Algorithmic Transparency

What happens when companies don’t tell their customers who made the decision? Do customers react as if the decision were made by a human, by an algorithm, or somewhere in between? Our data indicates that customers respond as if the decision were made by a human. Of course, this may change as more and more customer applications are evaluated by algorithms, but for now, the desire to make customers happy versus the desire to be transparent presents companies with an ethical dilemma.

There are many ongoing discussions about algorithmic transparency and about what governments should do to ensure that companies disclose how they use algorithms to make decisions that have potentially important repercussions for people. For example, the Organisation for Economic Co-operation and Development, along with the U.S. and U.K. governments, has recently issued a list of principles on algorithmic decision-making and transparency around the use of algorithms in decision processes.

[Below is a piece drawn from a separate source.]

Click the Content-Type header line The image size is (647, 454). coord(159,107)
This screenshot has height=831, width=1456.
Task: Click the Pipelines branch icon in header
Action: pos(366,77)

Our research offers insights for companies on how algorithms in customer-facing decisions can affect people’s reactions to positive and negative decision outcomes. The results contradict managerial intuitions and highlight the importance of paying attention to customer reactions to the automation of customer-facing decisions. Before introducing an algorithm in customer-facing tasks, executives should assess the potential impact on customers’ attitudes toward their organization. Although managers tend to worry more about customers’ negative reactions to algorithms in the case of bad news, our research shows that they should instead be more concerned about customers’ negative reactions to algorithms in the case of good news. Our research thus suggests that despite the cost efficiency and predictive accuracy of algorithms, there is a significant upside to having humans continue to make customer-facing decisions.